What is required: Can you rewrite the blog post about Sarahndipity Imaging's changes, starting with "I have about" and going on through "changes another time.", with "fourteen" changed to "twelve"?
+++ Excerpted text +++
I have about fourteen different things I’d like to write about right now. Changes have been afoot for Sarahndipity Imaging since pretty much the first breath of 2012, and I want to talk about all of them. At once. But I’ll do my best to keep on track with one here, and I’ll start some draft posts to talk about other changes another time.
CHANGE. After seeing growth last year (thank you to each and every one of you who reached out to us for your portrait sessions!!), I felt sure this rocky and uncertain path was unquestionably the path I was supposed to be on. I could feel in my bones that this would be a big year for me, for the business, for my little family. For finding balance as we constantly adjust to our constantly changing normal. So here we are in our new blog home. Welcome!
What changes, you ask? It seems odd to me that changes that have felt so big for our small but growing business are largely unknown to everyone outside our immediate circle. I’ve lived and breathed everything that has been going on. Working what seemed like hours on end when there weren’t even any photography sessions on the calendar. Learning, thinking, getting frustrated, stepping back, then learning more. I knew when I entered into this project, and dragged my family into the metaphorical trenches, that this would be no light undertaking. It’s a huge responsibility to launch a business. It’s a h-u-g-e amount of work. It’s also a huge potential for disappointment. But I’m too in love with the work and too in love with the possibilities that tomorrow holds to let go now.
(Had you forgotten about my tendency to ramble?)
Okay. The biggest and most challenging change Sarahndipity Imaging has undergone over the past couple of months was the move off of the web. Well, off of the wider web, that is. The website wasn’t driving business. At all. I think the only people who looked at it were family and friends and the occasional client I would send to the pricing page. I’m not sure why I feel compelled to explain our thought processes and the angst surrounding this decision, but it seems like it should be documented somewhere in some way.
I invested so many hours in designing and launching that site. SO many hours that I wasn’t spending playing and laughing with my boys. That I wasn’t spending sleeping. That I wasn’t spending living. SO many hours. (Web designers are not overcharging.) But I did get that site launched, and I was pretty proud of it. The thing is, it sat there collecting dust and sucking on our wallets and doing a whole lot of nothing. Including not getting updated. Because it was kind of a pain. Meanwhile, my business page on Facebook was easy, was flourishing, was bringing us action left, right, and center. So we went with that exclusively, which is a free service so far. I figured out how to add some custom apps to the FB page so I could include pricing information there, and it seemed unnecessary to keep the business website.
+++ Data excerpts +++
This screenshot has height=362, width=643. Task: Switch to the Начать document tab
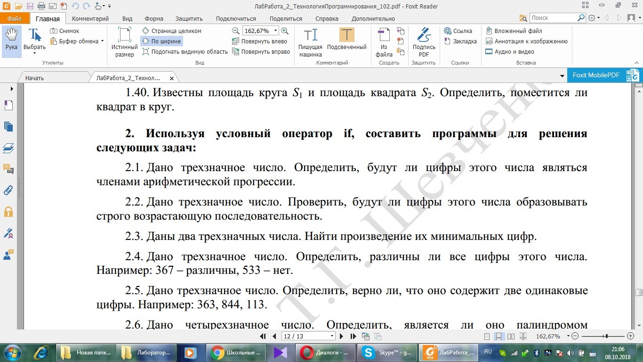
+++
+++ Data excerpts +++
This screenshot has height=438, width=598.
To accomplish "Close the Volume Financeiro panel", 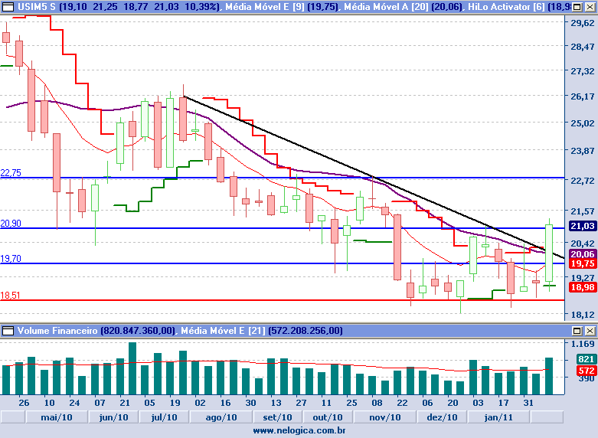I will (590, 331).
+++
Answer:
I have about twelve different things I’d like to write about right now. Changes have been afoot for Sarahndipity Imaging since pretty much the first breath of 2012, and I want to talk about all of them. At once. But I’ll do my best to keep on track with one here, and I’ll start some draft posts to talk about other changes another time.